== Vorliegender Textauszug ==
= = =
Nicht einmal 2 Euro sieht der Hartz-IV-Regelsatz dagegen für Schulbildung vor, das haben Experten von zwei Selbsthilfegruppen, dem Erwerbslosen Forum Deutschland und dem Wuppertaler Tacheles, bestätigt. Martin Behrsing vom Erwerbslosen Forum verweist auf Studien, wonach Kinder aus armen Familien schulisch meist schlechter abschneiden. Daher wollen neben Hildegard M. nun auch zwei alleinerziehende Mütter in Wuppertal das Geld einklagen, das sie für Schulmaterialien brauchen.
= = =
== Zu erledigende Aufgaben ==
(A) Beantworten Sie anhand des Textauszugs zum Hartz-IV-Regelsatz diese Fragen:
(i) Welchen Betrag sieht der Regelsatz für Schulbildung vor?
(ii) Welche beiden Selbsthilfegruppen werden genannt?
(iii) Wer will außer Hildegard M. das Geld für Schulmaterialien einklagen?
(B) Führen Sie den Textauszug zum Hartz-IV-Regelsatz nach seinem letzten Satz fort.
Die Datensätze werden hierfür nicht benötigt.

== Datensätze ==
= = =
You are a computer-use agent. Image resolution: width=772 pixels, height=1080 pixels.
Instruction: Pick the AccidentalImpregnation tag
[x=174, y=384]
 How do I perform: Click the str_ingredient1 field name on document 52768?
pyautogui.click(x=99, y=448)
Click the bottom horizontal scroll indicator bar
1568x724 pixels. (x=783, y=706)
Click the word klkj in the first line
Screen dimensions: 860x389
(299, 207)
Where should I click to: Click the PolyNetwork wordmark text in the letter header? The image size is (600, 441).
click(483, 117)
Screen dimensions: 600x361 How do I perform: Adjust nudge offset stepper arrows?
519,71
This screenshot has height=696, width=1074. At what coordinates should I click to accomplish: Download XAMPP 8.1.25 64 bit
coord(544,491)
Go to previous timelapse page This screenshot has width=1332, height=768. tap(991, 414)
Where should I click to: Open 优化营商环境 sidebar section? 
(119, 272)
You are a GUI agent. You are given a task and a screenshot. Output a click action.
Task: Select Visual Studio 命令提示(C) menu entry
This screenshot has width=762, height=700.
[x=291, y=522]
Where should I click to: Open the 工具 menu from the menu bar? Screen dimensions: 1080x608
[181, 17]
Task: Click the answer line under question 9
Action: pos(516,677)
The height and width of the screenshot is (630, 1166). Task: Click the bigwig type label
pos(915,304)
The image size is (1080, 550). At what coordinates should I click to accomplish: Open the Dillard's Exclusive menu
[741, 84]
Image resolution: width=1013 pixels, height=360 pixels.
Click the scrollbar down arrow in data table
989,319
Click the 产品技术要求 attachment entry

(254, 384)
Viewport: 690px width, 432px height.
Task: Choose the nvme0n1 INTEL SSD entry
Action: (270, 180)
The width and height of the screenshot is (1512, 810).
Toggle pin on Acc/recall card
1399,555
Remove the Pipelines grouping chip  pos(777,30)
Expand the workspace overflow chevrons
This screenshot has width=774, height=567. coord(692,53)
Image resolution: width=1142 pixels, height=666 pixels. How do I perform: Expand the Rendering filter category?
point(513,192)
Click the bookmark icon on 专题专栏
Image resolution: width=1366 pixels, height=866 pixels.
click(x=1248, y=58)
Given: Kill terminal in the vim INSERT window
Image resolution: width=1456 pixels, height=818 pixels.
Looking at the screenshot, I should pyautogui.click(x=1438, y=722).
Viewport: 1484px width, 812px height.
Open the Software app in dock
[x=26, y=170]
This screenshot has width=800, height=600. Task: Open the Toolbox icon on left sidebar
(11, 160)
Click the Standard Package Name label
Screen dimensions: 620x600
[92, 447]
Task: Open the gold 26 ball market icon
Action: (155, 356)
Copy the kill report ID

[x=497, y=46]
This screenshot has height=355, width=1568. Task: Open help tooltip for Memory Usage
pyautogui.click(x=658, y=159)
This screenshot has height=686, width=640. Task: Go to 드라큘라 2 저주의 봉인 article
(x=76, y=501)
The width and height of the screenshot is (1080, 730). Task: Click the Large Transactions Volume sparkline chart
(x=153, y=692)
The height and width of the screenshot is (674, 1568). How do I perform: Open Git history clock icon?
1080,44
= = =
== Antworten je Aufgabe ==
(A)
(i) Nicht einmal 2 Euro.
(ii) Das Erwerbslosen Forum Deutschland und das Wuppertaler Tacheles.
(iii) Zwei alleinerziehende Mütter in Wuppertal.

(B)
Die drei Kinder von Hildegard M. benötigten allein für Schulbücher 416 Euro. Für Stifte, spezielle Hefte, Farbmalkästen, Turnzeug, Füller und Taschenrechner kommen noch einmal 95 Euro dazu, außerdem müssen für Kopien rund 50 Euro ausgegeben werden. Insgesamt kommt so ein Betrag von gut 560 Euro zusammen.

Dies alles sollte Hildegard M. schon vorher angespart haben, wie es das Hartz-IV-Gesetz vorschreibt. Das aber ist schlicht nicht möglich. Denn für Schulmaterialien sieht die Regelsatzverordnung nur 1,63 Euro pro Monat vor. Selbst wenn Hildegard M. diesen Betrag ein Jahr lang für die drei Kinder gespart hätte, wäre sie nur auf knapp 59 Euro gekommen. Das sind 500 Euro weniger, als sie braucht. Der Regelsatz für Hartz-IV-Empfänger liegt bei 347 Euro.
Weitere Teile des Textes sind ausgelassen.